Sensation changes—Since nerves are damaged in GBS, your brain may receive abnormal sensory signals from the rest of your body. This results in unexplained, spontaneous sensations, called paresthesias, that you may feel as tingling, a sense of insects crawling under the skin (called formications), and pain. Deep muscular pain may be experienced in the back and/or legs.
Unexplained sensations often occur first, such as tingling in the feet or hands, or even pain (especially in children), often starting in the legs or back. Children will also show symptoms with difficulty walking and may refuse to walk. These sensations tend to disappear before the major, longer-term symptoms appear.
Other symptoms may include:
- Difficulty with eye muscles and vision
- Difficulty swallowing, speaking, or chewing
- Pricking or pins and needles sensations in the hands and feet
- Pain that can be severe, particularly at night
- Coordination problems and unsteadiness
- Abnormal heartbeat/rate or blood pressure
- Problems with digestion and/or bladder control
Who is more likely to get Guillain-Barré syndrome?
GBS can affect anyone. It can strike at any age (although it is more frequent in adults and older people) and both sexes are equally prone to the disorder. GBS is estimated to affect about one person in 100,000 each year. It is not contagious or inherited.
The exact cause of GBS isn't known. Researchers don't know why it strikes some people and not others.
What they do know is that the affected person's immune system begins to attack the body itself. It may be this immune attack starts as a fight against an infection and that some chemicals on infecting bacteria and viruses resemble those on nerve cells, which, in turn, also become targets of attack. Since the body's own immune system does the damage, GBS is called an autoimmune disease (“auto” meaning “self”). Normally the immune system uses antibodies (molecules produced in an immune response) and special white blood cells to protect us by attacking infecting microorganisms (bacteria and viruses). In Guillain-Barré syndrome, however, the immune system mistakenly attacks the healthy nerves.
Many of the body's nerves are like household wires. There is a central conducting core in the nerves called the axon that carries an electric signal. The axon (an extension of a nerve cell) is surrounded by a covering, like insulation, called myelin. The myelin sheath surrounding the axon speeds up the transmission of nerve signals and allows the transmission of signals over long distances.

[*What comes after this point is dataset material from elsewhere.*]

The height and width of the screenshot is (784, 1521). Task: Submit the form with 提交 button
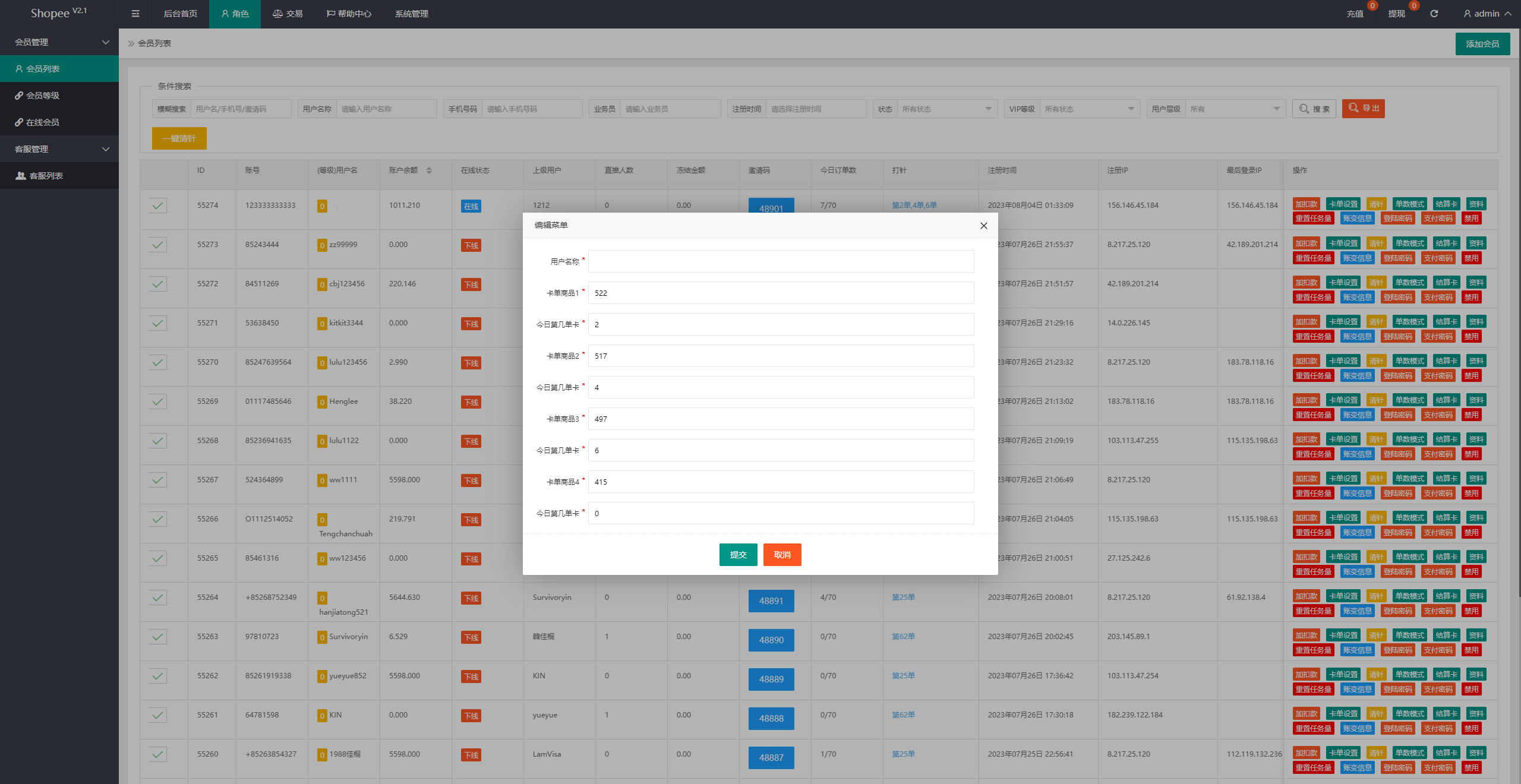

In most cases of GBS, the immune system damages the myelin sheath that surrounds the axons of many peripheral nerves; however, it also may also damage the axons themselves. As a result, the nerves cannot transmit signals efficiently and the muscles begin to lose their ability to respond to the brain's commands. This causes weakness.

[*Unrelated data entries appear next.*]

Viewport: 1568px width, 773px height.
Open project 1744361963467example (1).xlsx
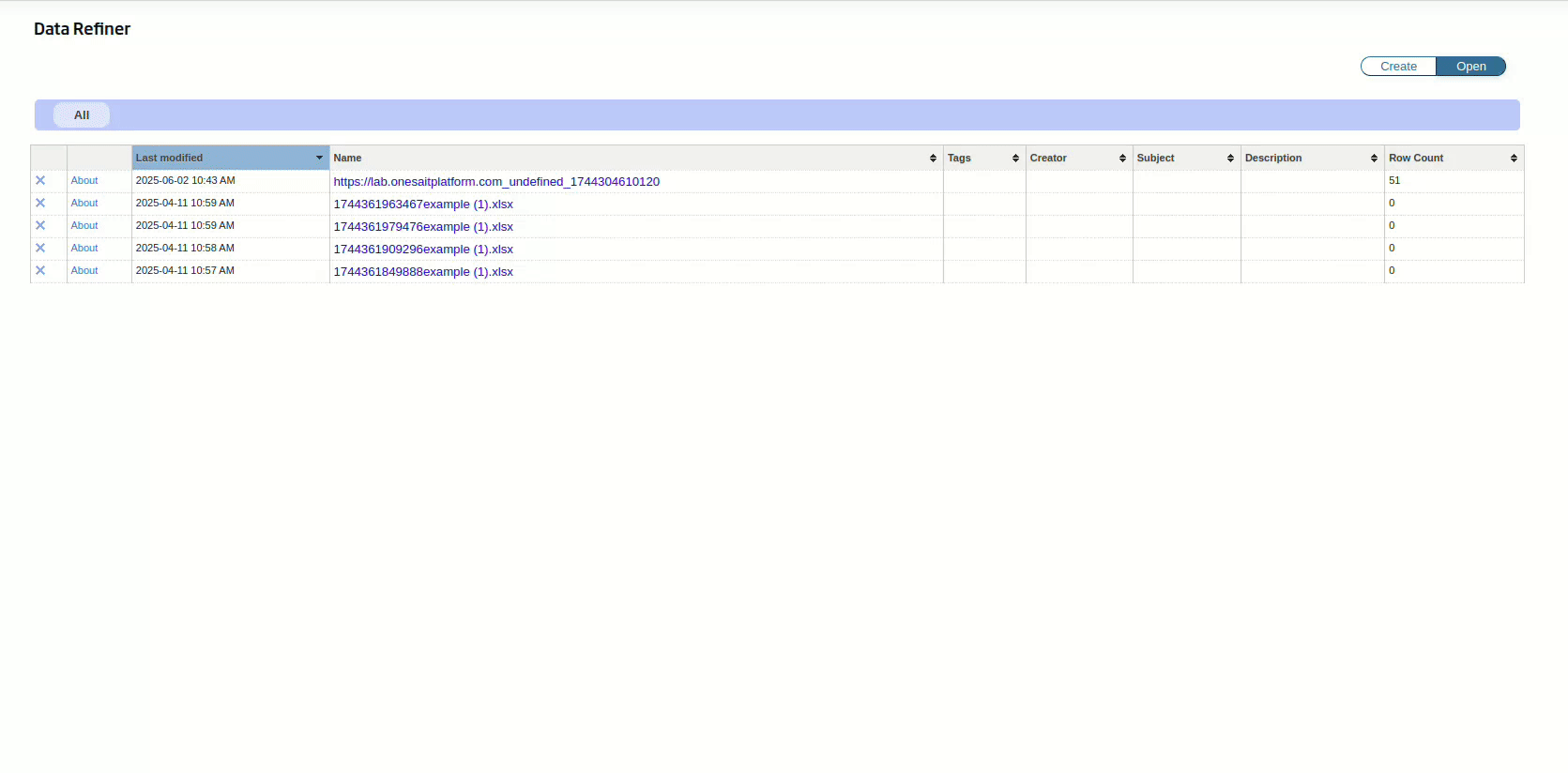point(423,205)
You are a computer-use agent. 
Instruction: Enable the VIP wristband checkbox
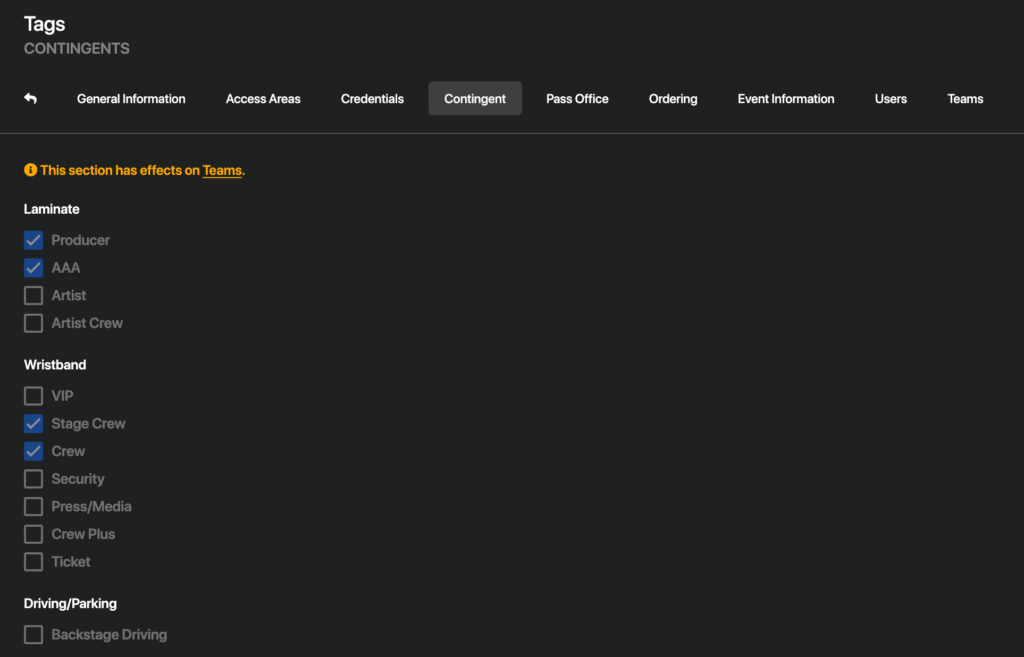coord(34,396)
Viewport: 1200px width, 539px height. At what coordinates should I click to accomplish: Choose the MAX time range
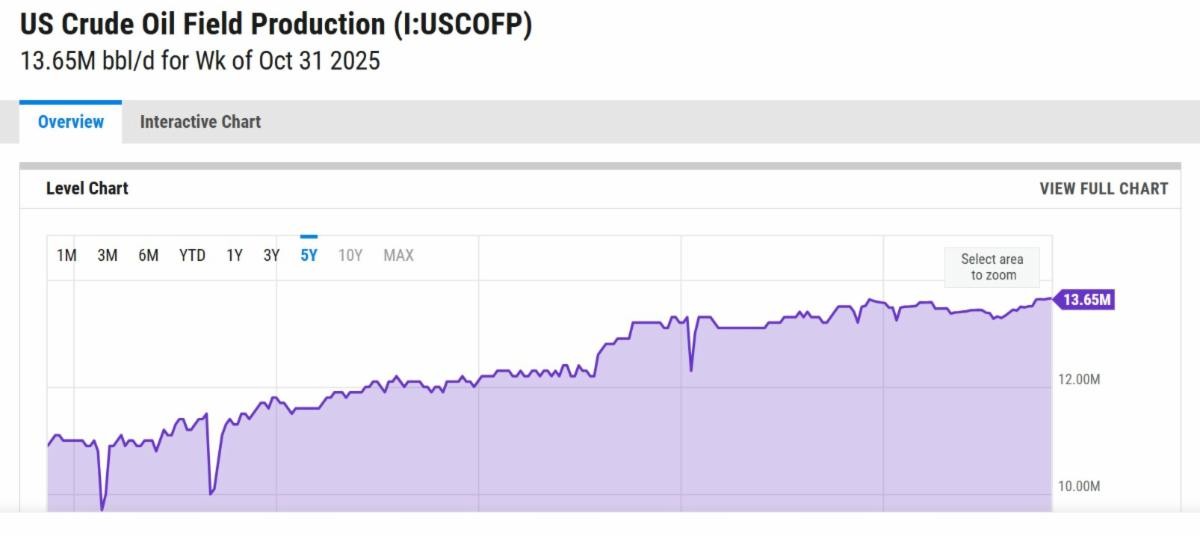(398, 255)
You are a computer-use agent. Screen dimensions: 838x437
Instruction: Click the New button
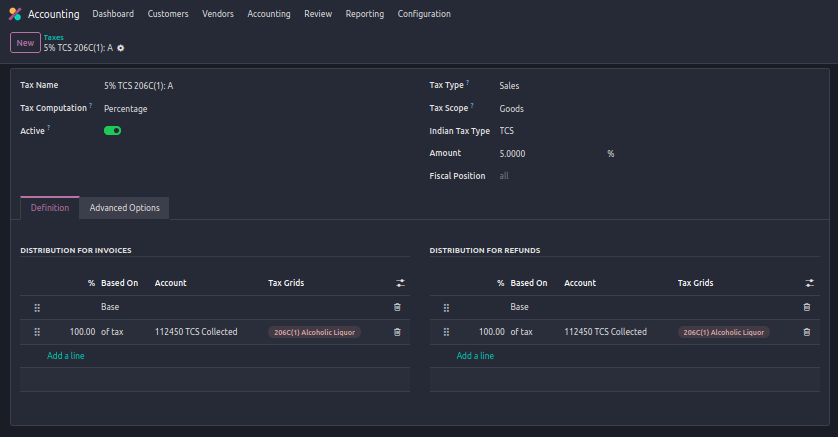click(25, 43)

Most GBS cases usually start a few days or weeks following a respiratory or gastrointestinal viral infection. Occasionally surgery will trigger the syndrome. In rare cases vaccinations may increase the risk of GBS (there have been reports of a few people who received a vaccine for the SARS-CoV-2 virus developing GBS, but the chance of this occurring is very low). Some countries worldwide reported an increased incidence of GBS following infection with the Zika virus.
How is Guillain-Barré syndrome diagnosed and treated?
The initial signs and symptoms of GBS are varied and there are several disorders with similar symptoms. Therefore, doctors may find it difficult to diagnose GBS in its earliest stages and may perform the following tests.
- Physical exam—Your physician will look at your physical symptoms, ask about your medical history, and conduct exams to assess how your muscles and nerves are functioning. Your physician or a specialist will note whether your symptoms appear on both sides of the body (the typical finding in Guillain-Barré syndrome) and the speed with which the symptoms appear (in other disorders, muscle weakness may progress over months rather than days or weeks). Your reflexes also will be checked: in GBS, deep tendon reflexes in the legs, such as knee jerks, are usually lost. Reflexes may also be absent in the arms.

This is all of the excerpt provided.